Task instructions:
The required result is an exact copy of every line from the one with "This screenshot has height=418, width=868." through the last line below, with the pictures left out.

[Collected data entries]
= = = = = = =
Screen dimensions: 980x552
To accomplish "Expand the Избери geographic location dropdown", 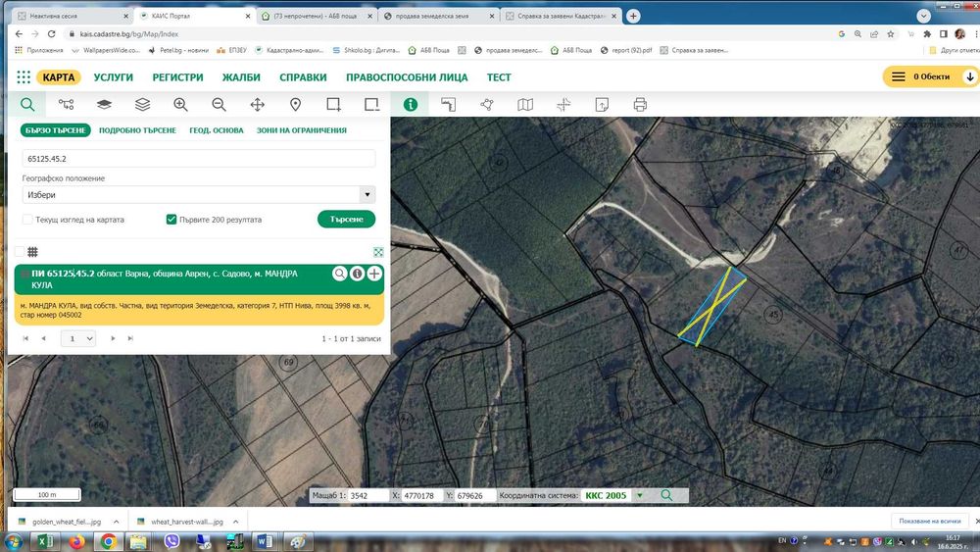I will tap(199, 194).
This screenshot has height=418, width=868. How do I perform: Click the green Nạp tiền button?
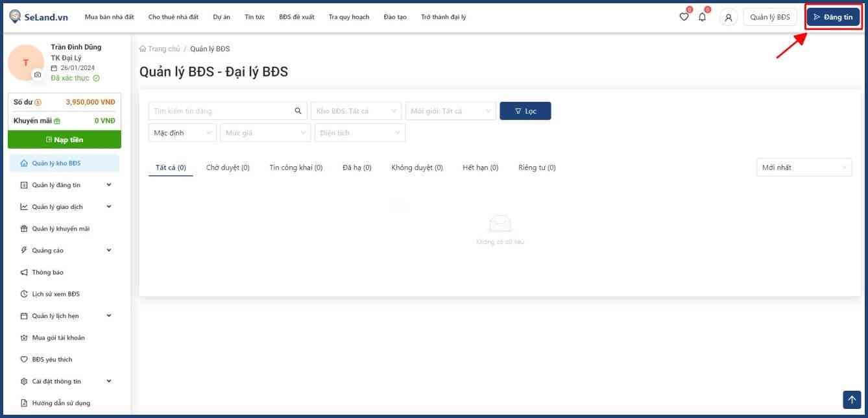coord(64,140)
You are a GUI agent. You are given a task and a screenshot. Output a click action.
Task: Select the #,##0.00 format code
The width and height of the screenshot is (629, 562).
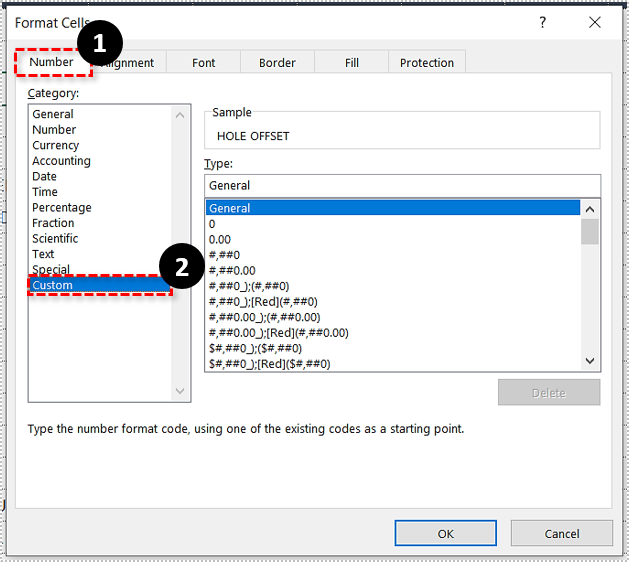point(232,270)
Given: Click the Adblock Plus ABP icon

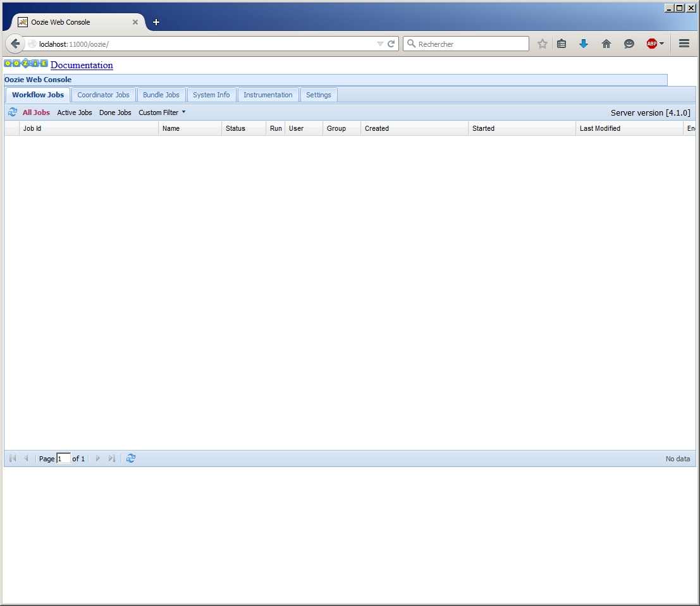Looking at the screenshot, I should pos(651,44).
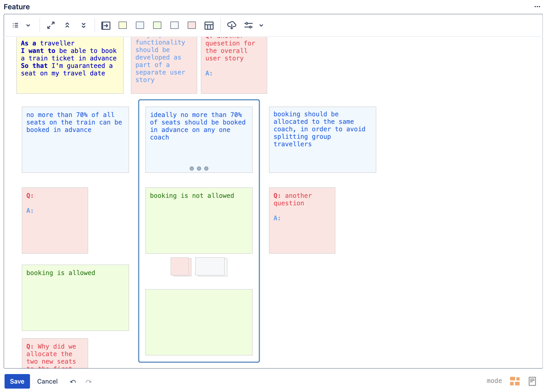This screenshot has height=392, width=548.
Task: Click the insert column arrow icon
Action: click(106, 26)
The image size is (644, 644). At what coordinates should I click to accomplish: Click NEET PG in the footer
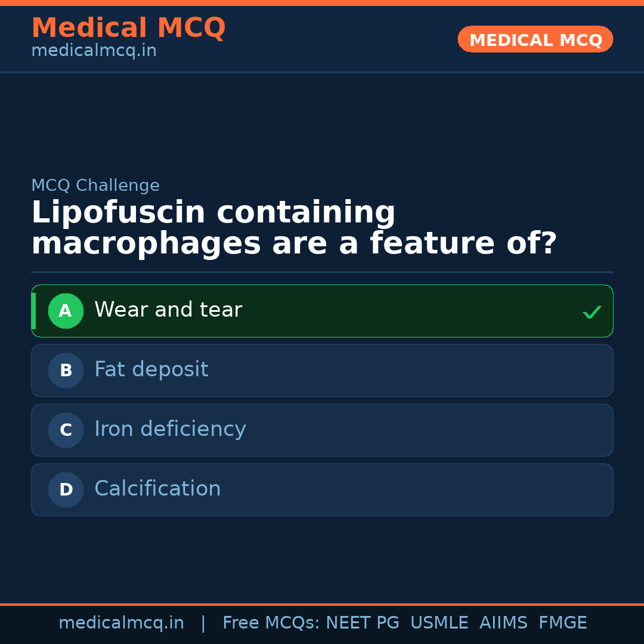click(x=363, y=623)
= = = = = = =
Reply to the task:
This screenshot has height=418, width=868. How do I perform: Click the green Nạp tiền button?
coord(64,140)
You are a GUI agent. You are given a task and a screenshot. Output a click action.
Task: Select the #,##0.00 format code
The width and height of the screenshot is (629, 562).
point(232,270)
Given: Click the Adblock Plus ABP icon

Looking at the screenshot, I should pos(651,44).
This screenshot has height=392, width=548.
Task: Click the insert column arrow icon
Action: click(106, 26)
The image size is (644, 644). At what coordinates should I click to accomplish: Click NEET PG in the footer
click(x=363, y=623)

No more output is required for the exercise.